This unit could be taught within a statistics unit at all curriculum levels to support students' understanding of why particular searching methods are faster than others.
Searching for a keyword, a value, or a specific piece of data (information) is the basis of many computing applications, whether it’s looking up a bank account balance, using an internet search engine, or searching for a file on your laptop. Computers deal with a lot of information so we need efficient algorithms for searching. This unit explores some common algorithms that are used to search for data on computers, with the opportunity to integrate this learning with statistics.
Because computers are often required to find information in collections of data that can be very, very large, using the right algorithm for searching is crucial! A key idea in computer science that we'll be illustrating with searching algorithms is just how fast an algorithm can be; students might think that if you're searching twice as much data then it should take twice as long, but we'll look at a way to search that takes almost the same amount of time to search 2 million items as it would for 1 million.
We'll also look at the kind of steps that algorithms use to solve the important problem of searching data. When you’re telling a computer how to find exactly what you’re looking for you need to remember that computers are simple machines, they can only look at one piece of data at a time, and check if it is what you’re searching for. Imagine if every time a computer had to search for something, it had to compare every single piece of information it contained to the information it was searching for before it found what you were looking for? It would take a very long time to find what you wanted. That’s why computer scientists need to develop quick and efficient ways of doing this.
For computer scientists finding the right algorithm requires analysing the time taken and the amount of memory used. Some great discussion questions are:
Is it always useful to sort your data so you can complete a binary search? Let’s look at a word processor, you have 100 pages of text and want to find one word. Why wouldn’t the word processor sort your words into order to find the word you are looking for?
A consideration that computer scientists take into account is how many times are you likely to search for something. If it’s only once, then it isn’t worth the effort to sort and then find the item.
This unit demonstrates two different search methods: sequential (sometimes called linear) search, and binary search. We'll see that binary search is remarkably fast, and although there are other search algorithms that are can do even better (such as the hash table, which is covered in the unit on Data Structures for search algorithms), the step-up from sequential search to binary search demonstrates how much there is to gain there is to be made by applying the right algorithm to the job.
People expect computers to find information very quickly, and the speed of search algorithms has a big influence on our experience as users. A search engine typically searches billions of web pages in less than a second, which is the kind of time-frame that humans are used to working in. We don’t like seeing the “wheel of doom” appear while the computer is processing/thinking about what to do, and if an app is too slow then people won’t want to use it.

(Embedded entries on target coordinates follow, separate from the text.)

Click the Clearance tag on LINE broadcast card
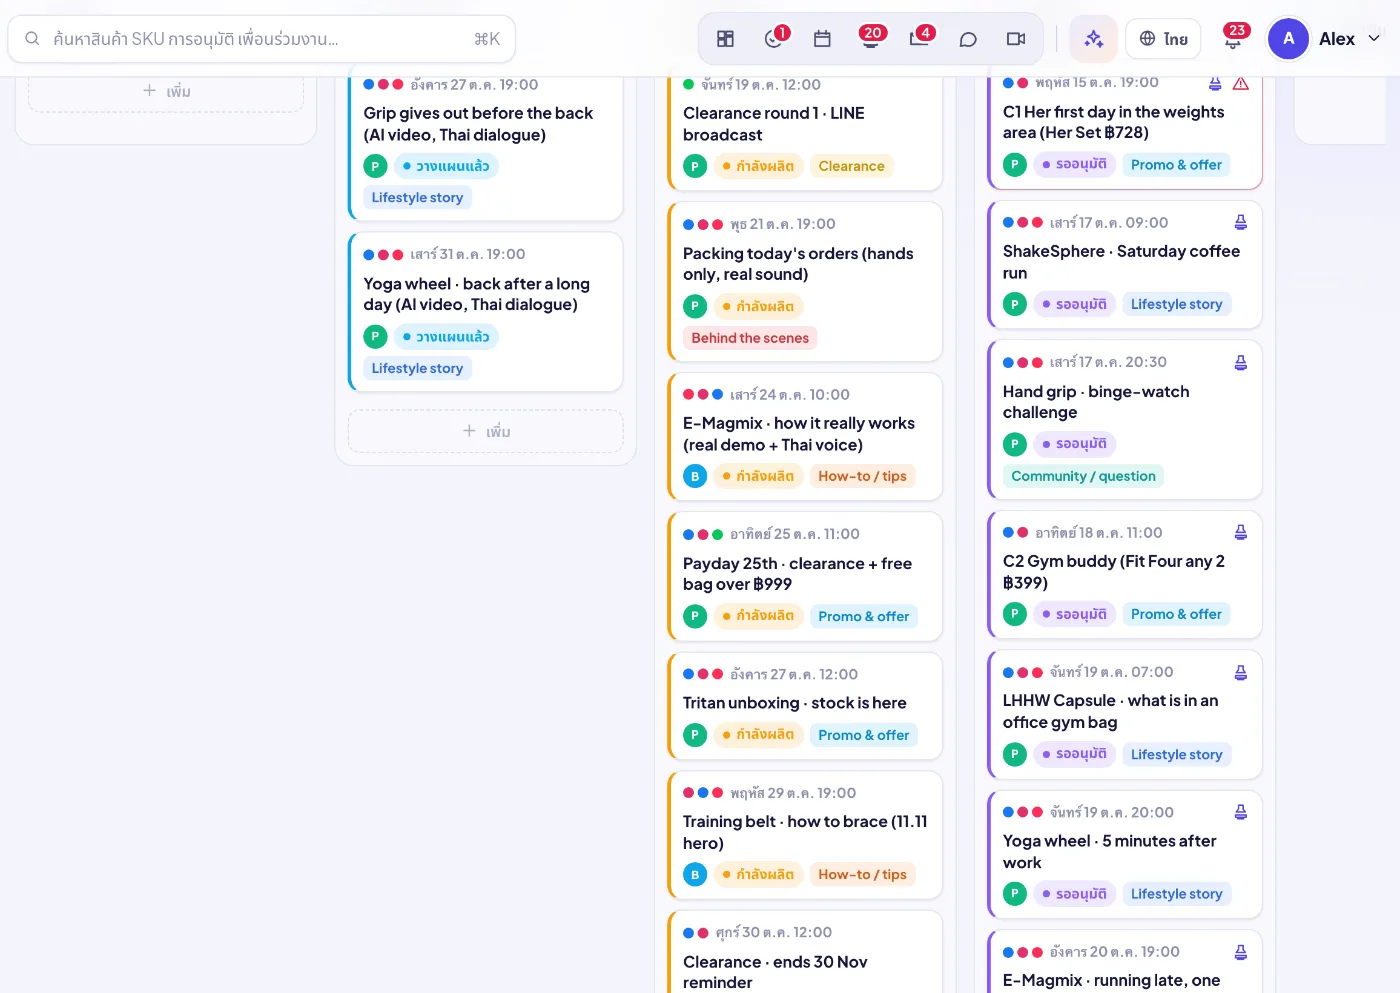The height and width of the screenshot is (993, 1400). click(x=851, y=166)
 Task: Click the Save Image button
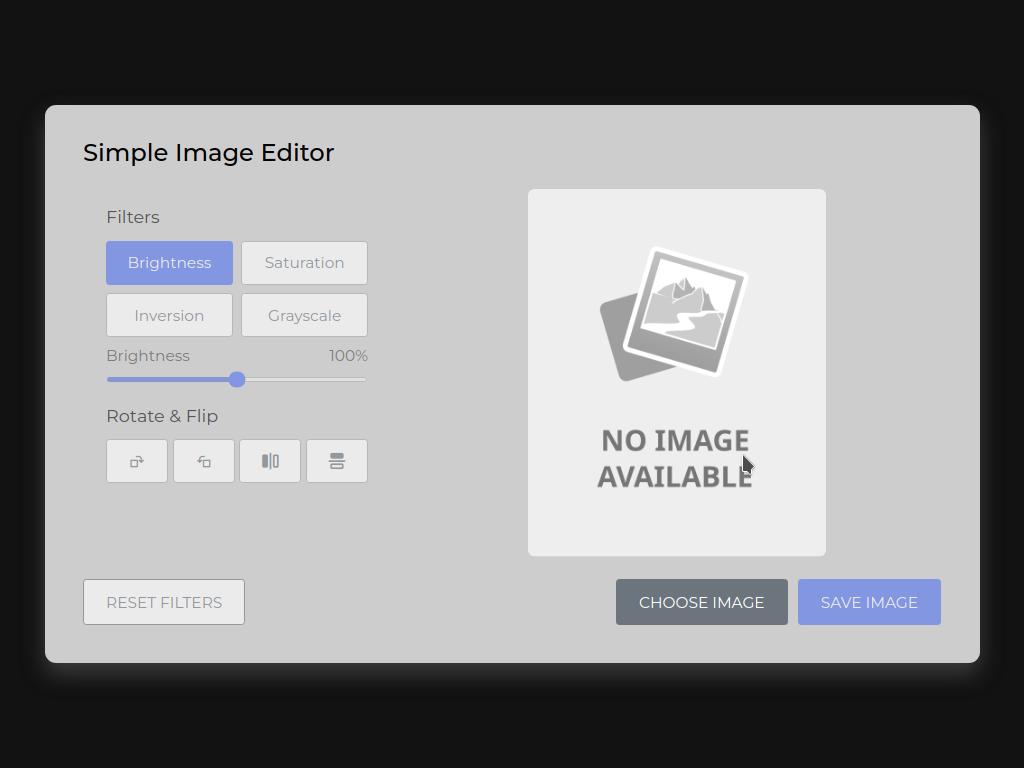(869, 602)
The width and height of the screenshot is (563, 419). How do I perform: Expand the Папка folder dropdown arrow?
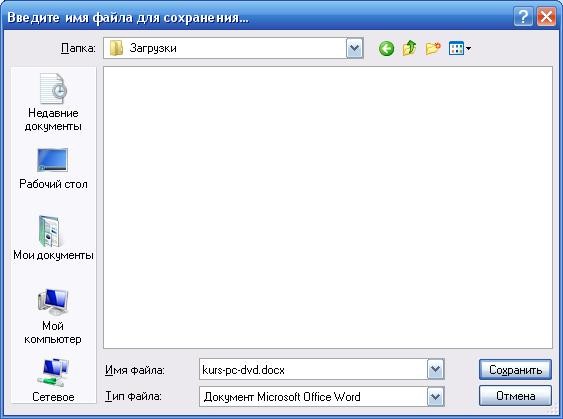point(355,48)
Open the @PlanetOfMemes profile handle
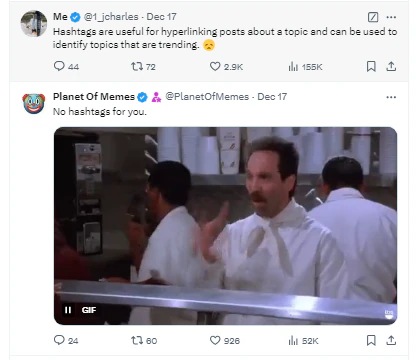The width and height of the screenshot is (416, 360). pos(207,97)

This unit focuses on understanding two simple searching algorithms, and comparing how long they can take to reliably find the correct data (a number or word, for example).
Data: The way information is stored. Numbers are a type of data you will come across very often (e.g. account numbers, customer numbers, card numbers, serial numbers, product numbers and so on). It could also be text (such as words that we're searching for), dates, and even images and sound. You can think of anything stored in a computer's memory as data; it’s all pieces of information.
Raw data: Raw data means ‘unprocessed data’ which has been collected from a source, and has not been cleaned up or used yet. For example, say you had measured the temperature every day of the year, and now you have a bunch of numbers, this could be called your ‘unprocessed data’. If you then divided this data into each month of the year, and averaged it so you had the average temperature for each month, this would be your ‘processed data’.
Sequential search: A sequential search is when you look at each piece of data, one by one, and don’t stop until you find what you are looking for. You can use a sequential search on any data, whether it is sorted or unsorted (though it would be potentially a slow way to locate what you are looking for if the data is in sorted order!) However, sequential search is the only option you can use when you need to search through data that is unsorted. Say for example you are looking for the word “is” in the following list: “the”, “my”, "it", “is”, “said”, “a”, “from”. A computer would go to the first word “the” and ask is it the same as “is”. If it is it will stop searching, if it isn’t, it will go to the next word and repeat this process until it finds the matching data. In this case it takes 5 guesses to find the word. It could have taken up to 7 guesses or just 1 guess, depending on which word you were searching for.
Imagine our detective (below) is programmed to do a sequential search to find the word "said". Here’s the process or algorithm he would follow to find it. Notice he can only compare one word at a time!
Now imagine if he has a million words to search!
Binary search: An algorithm that tells us how to efficiently find a specific value in an ordered (sorted) list. It is called ‘binary’ search because each time you look at a value in the list you divide the list into 2 parts, one is discarded and the other is kept. The word "binary" here just means something that has two parts, such as a binary star system (made of two stars); binary search shouldn't be confused with binary numbers.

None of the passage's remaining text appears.